— Text excerpt —
>>
Every now and then I pause and wonder about the role of unnatural amino acids in chemical biology and drug discovery. Apart from obvious gains in accessible molecular diversity of peptide collections, the structural value of some of the commonly used unnatural amino acids it is not immediately clear, at least to me. While diversity is an extremely important consideration, one has to wonder about the molecular-level significance of, say, cyclohexyl alanine. Apart from general hydrophobicity, what would the cyclohexane chair “glued” to a peptide chain impart when thrown into the medley of more mundane amino acids? How will it fare?
I was surprised to find out that the chair I just mentioned does just fine when it comes to stacking. In a thought-provoking study, Gunaydin and Bartberger point out excellent stacking abilities of cyclohexane. It appears that unsaturated rings found in drugs may be replaced with their saturated counterparts without losing potency even when it comes to stacking interactions with the side chains of aromatic residues. This should give us a lot of food for thought. What about asymmetric catalysis? Recall the importance of stacking interactions there. When we consider some widely used partially hydrogenated BINOL ligands, invoking stacking interactions in transition state assemblies might not be that outlandish if we think about Gunaydin and Bartberger’s eloquent study in structural biology.
<<
— Exercise 1 —
Answer these questions about the passage on unnatural amino acids:
(a) Which unnatural amino acid does it name as an example?
(b) Whose study does it credit with showing the stacking abilities of cyclohexane?
(c) What kind of ligands does it mention in connection with asymmetric catalysis?
— Exercise 2 —
Reproduce the part of the passage on unnatural amino acids starting with "Every now and" and going on through "will it fare?".

[Items from a data source]
>>
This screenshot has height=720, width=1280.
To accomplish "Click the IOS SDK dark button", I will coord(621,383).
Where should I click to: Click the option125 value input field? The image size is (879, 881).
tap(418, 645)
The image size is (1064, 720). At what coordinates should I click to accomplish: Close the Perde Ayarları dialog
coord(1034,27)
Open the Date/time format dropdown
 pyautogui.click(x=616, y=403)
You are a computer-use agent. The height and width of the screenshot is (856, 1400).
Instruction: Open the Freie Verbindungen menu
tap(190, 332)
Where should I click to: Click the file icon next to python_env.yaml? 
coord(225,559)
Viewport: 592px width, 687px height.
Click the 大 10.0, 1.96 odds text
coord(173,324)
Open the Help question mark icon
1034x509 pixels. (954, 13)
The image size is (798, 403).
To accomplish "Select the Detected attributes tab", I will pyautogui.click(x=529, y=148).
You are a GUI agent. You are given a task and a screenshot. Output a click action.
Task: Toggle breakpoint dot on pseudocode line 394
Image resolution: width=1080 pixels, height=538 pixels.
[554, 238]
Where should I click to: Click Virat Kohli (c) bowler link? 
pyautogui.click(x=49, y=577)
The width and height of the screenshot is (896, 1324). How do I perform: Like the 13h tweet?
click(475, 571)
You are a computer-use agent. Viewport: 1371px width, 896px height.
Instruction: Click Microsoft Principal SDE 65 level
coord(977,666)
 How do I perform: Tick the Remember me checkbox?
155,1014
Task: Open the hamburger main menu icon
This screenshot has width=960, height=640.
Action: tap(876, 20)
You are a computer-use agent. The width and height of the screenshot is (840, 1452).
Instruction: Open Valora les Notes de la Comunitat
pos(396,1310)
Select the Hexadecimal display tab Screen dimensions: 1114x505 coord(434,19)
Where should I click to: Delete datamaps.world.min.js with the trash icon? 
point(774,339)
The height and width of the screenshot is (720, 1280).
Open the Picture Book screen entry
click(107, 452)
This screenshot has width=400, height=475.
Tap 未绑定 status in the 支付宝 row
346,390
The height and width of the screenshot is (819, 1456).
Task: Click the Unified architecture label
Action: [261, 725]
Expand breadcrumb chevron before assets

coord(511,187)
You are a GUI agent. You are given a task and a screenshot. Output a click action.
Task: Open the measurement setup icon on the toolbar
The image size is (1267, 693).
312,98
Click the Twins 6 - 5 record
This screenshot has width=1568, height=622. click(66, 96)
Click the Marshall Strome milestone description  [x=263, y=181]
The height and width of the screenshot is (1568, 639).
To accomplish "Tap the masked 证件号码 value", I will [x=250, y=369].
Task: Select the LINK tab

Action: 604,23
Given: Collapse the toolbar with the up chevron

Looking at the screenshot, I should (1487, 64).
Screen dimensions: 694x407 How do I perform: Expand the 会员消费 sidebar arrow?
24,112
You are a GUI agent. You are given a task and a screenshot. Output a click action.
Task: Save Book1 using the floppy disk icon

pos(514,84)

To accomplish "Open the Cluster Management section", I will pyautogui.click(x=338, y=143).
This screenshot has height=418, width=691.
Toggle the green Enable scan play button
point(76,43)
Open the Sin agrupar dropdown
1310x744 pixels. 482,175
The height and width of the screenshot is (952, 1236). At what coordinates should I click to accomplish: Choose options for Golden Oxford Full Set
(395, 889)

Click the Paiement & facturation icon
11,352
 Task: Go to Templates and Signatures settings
<<
— Exercise output 1 —
(a) Cyclohexyl alanine
(b) Gunaydin and Bartberger
(c) Partially hydrogenated BINOL ligands

— Exercise output 2 —
Every now and then I pause and wonder about the role of unnatural amino acids in chemical biology and drug discovery. Apart from obvious gains in accessible molecular diversity of peptide collections, the structural value of some of the commonly used unnatural amino acids it is not immediately clear, at least to me. While diversity is an extremely important consideration, one has to wonder about the molecular-level significance of, say, cyclohexyl alanine. Apart from general hydrophobicity, what would the cyclohexane chair “glued” to a peptide chain impart when thrown into the medley of more mundane amino acids? How will it fare?